● REQUIRED TASK: Pull out every line of the entries below that contains the string "agent". Case counts.

start SUPPLIED DATA

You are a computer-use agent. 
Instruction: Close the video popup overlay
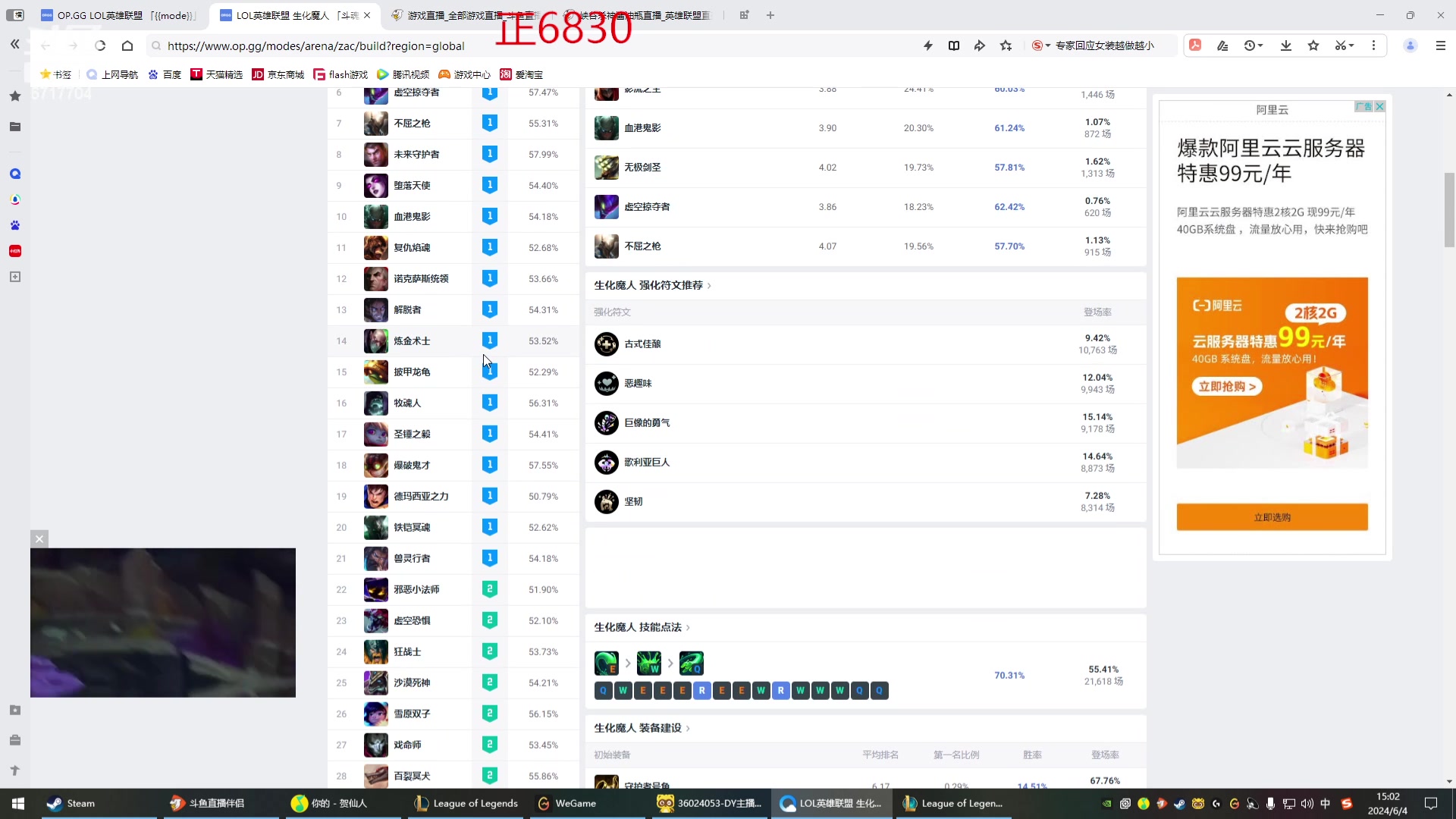click(39, 538)
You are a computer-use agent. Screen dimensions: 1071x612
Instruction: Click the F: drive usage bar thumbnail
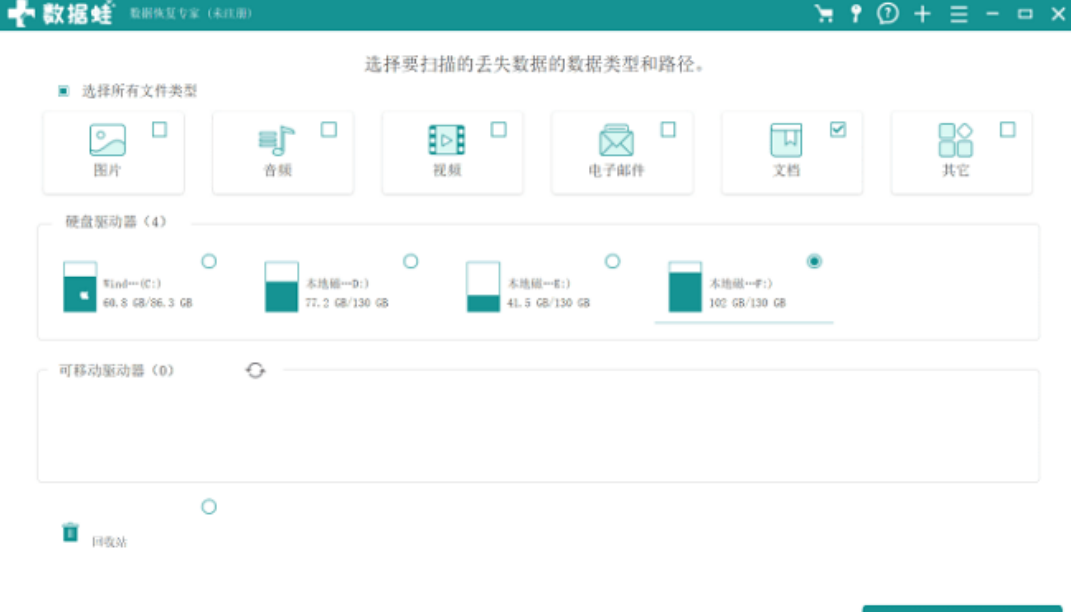click(x=685, y=287)
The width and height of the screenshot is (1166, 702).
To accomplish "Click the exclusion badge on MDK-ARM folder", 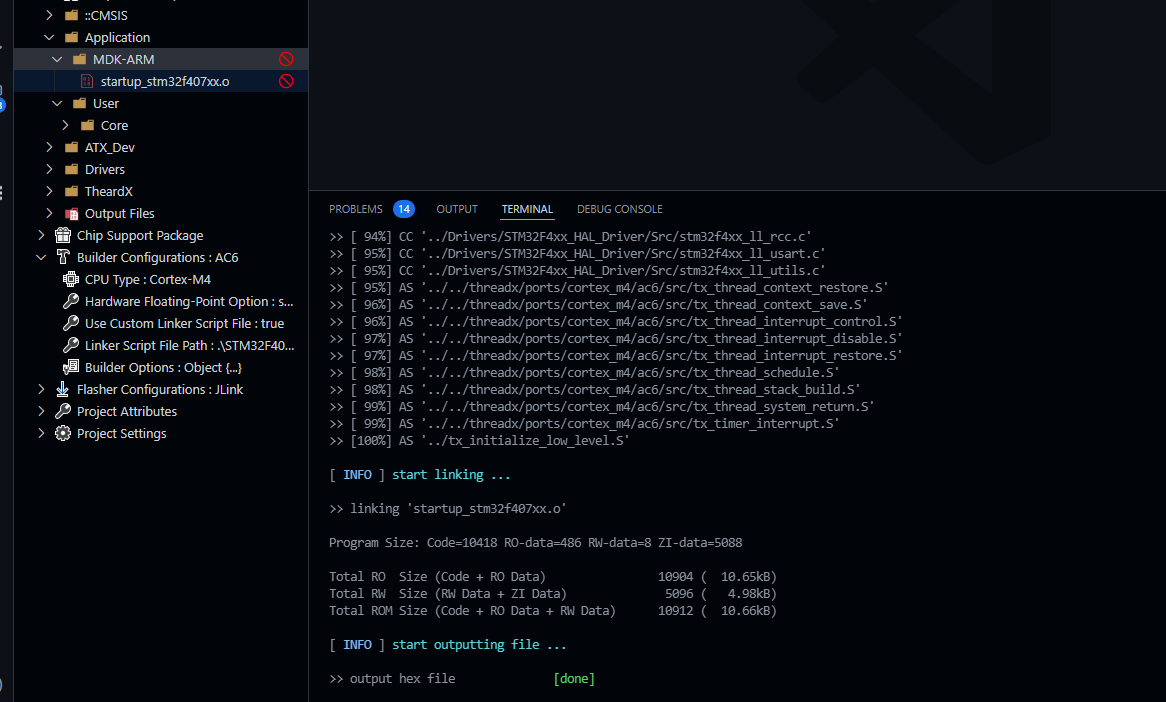I will (x=286, y=58).
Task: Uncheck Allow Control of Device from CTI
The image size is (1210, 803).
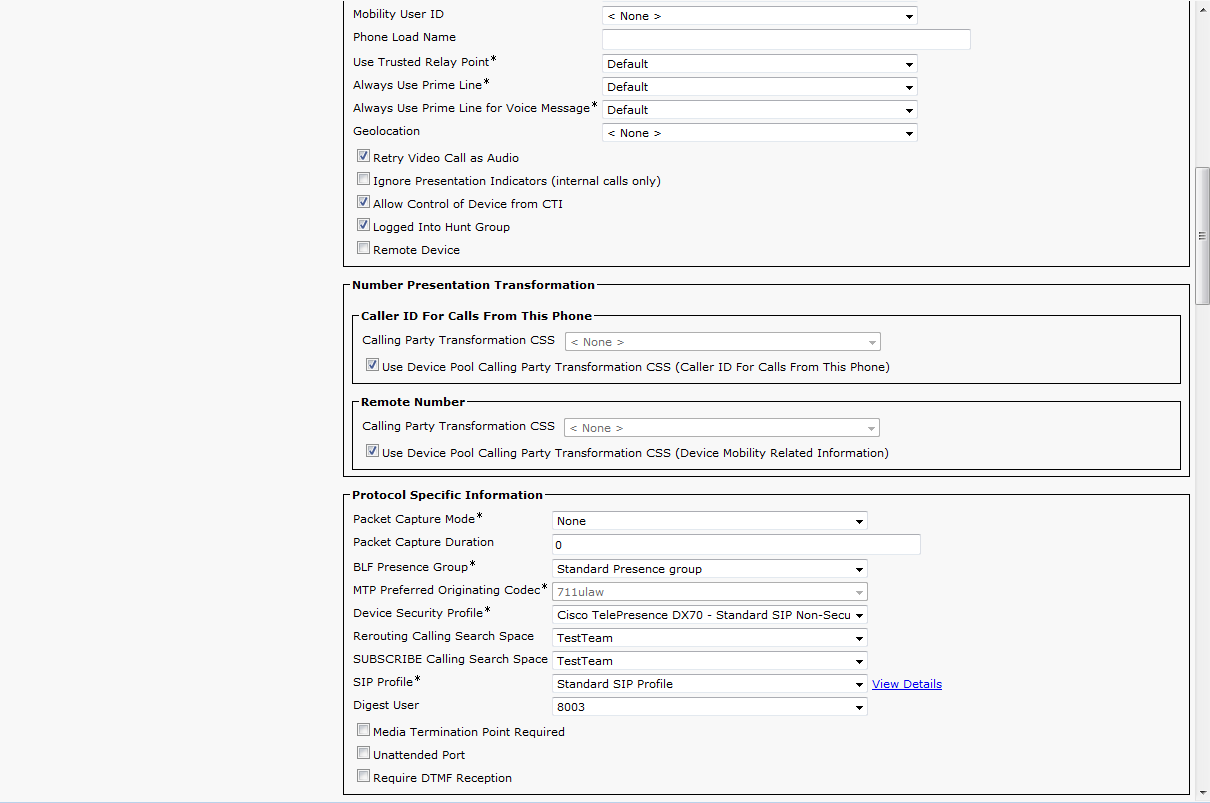Action: (x=364, y=203)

end SUPPLIED DATA

● RESPONSE BELOW:
You are a computer-use agent. 
You are a computer-use agent. Screen dimensions: 1071x612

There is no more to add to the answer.